• _YOUR GOAL_
Please copy the last part of the entries exactly: the line that has "The width and height of the screenshot is (760, 542)." and every line up to and including the end, nothing more.
* * * * * * * * *
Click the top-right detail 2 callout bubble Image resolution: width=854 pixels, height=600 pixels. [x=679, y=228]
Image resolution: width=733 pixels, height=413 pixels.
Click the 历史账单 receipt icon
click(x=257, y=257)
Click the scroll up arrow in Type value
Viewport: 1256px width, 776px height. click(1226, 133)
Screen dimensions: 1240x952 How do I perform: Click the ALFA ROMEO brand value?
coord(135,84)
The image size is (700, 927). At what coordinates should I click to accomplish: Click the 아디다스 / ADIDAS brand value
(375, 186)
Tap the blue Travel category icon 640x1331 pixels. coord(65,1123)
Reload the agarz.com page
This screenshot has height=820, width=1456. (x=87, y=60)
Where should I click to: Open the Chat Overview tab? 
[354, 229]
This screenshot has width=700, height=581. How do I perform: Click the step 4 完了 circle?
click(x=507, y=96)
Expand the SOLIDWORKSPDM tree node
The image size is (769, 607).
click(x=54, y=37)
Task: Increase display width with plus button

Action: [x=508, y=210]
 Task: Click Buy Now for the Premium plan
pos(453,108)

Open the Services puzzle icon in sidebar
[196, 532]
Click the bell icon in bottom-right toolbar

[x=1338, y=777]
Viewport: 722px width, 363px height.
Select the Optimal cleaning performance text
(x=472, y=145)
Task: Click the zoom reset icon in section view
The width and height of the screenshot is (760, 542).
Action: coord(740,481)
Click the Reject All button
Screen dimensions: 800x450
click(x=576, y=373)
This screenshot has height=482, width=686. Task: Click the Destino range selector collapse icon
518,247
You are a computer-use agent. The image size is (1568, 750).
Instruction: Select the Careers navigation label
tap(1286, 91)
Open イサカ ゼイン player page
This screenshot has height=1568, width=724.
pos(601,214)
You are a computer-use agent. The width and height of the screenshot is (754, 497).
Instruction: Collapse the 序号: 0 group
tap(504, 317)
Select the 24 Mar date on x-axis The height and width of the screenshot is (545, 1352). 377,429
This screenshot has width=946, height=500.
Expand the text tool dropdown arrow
* * * * * * * * *
• _WORKED SOLUTION_
The width and height of the screenshot is (760, 542).
Action: coord(740,481)
Click the Reject All button
Screen dimensions: 800x450
click(x=576, y=373)
This screenshot has height=482, width=686. Task: Click the Destino range selector collapse icon
518,247
You are a computer-use agent. The image size is (1568, 750).
Instruction: Select the Careers navigation label
tap(1286, 91)
Open イサカ ゼイン player page
This screenshot has height=1568, width=724.
pos(601,214)
You are a computer-use agent. The width and height of the screenshot is (754, 497).
Instruction: Collapse the 序号: 0 group
tap(504, 317)
Select the 24 Mar date on x-axis The height and width of the screenshot is (545, 1352). 377,429
This screenshot has width=946, height=500.
Expand the text tool dropdown arrow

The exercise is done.